§ Assignment:
Below are lines of data, and only some are wanted. Please repeat exactly those from the line that has "You are a computer-use" through the line that has "Instruction: Toggle the".

§ Data for this task:
-------------------------
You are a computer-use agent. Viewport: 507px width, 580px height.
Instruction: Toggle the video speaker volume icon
-------------------------
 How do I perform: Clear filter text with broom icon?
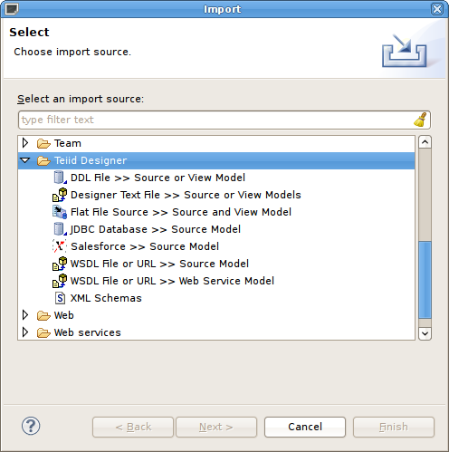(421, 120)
-------------------------
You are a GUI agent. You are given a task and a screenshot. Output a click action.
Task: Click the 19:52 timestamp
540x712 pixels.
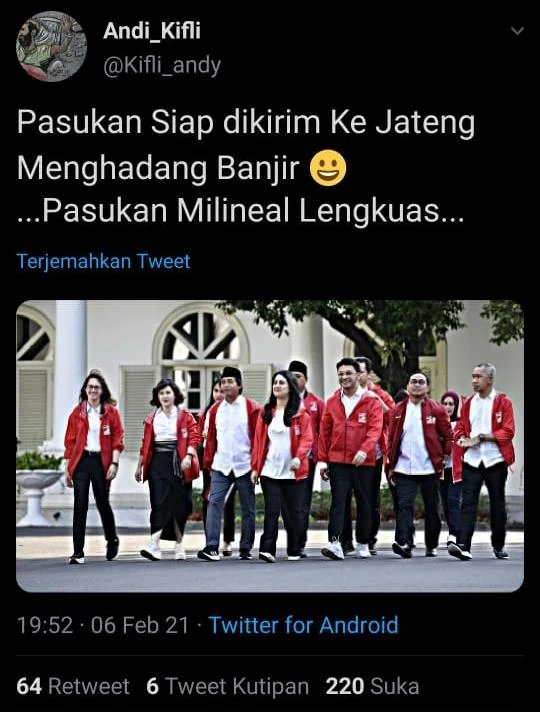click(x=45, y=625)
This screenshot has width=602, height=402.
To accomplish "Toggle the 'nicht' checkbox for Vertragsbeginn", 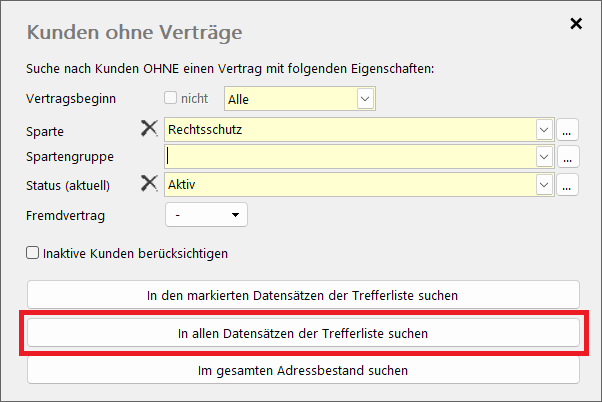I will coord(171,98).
-------------------------
§ Task response:
You are a computer-use agent. Viewport: 507px width, 580px height.
Instruction: Toggle the video speaker volume icon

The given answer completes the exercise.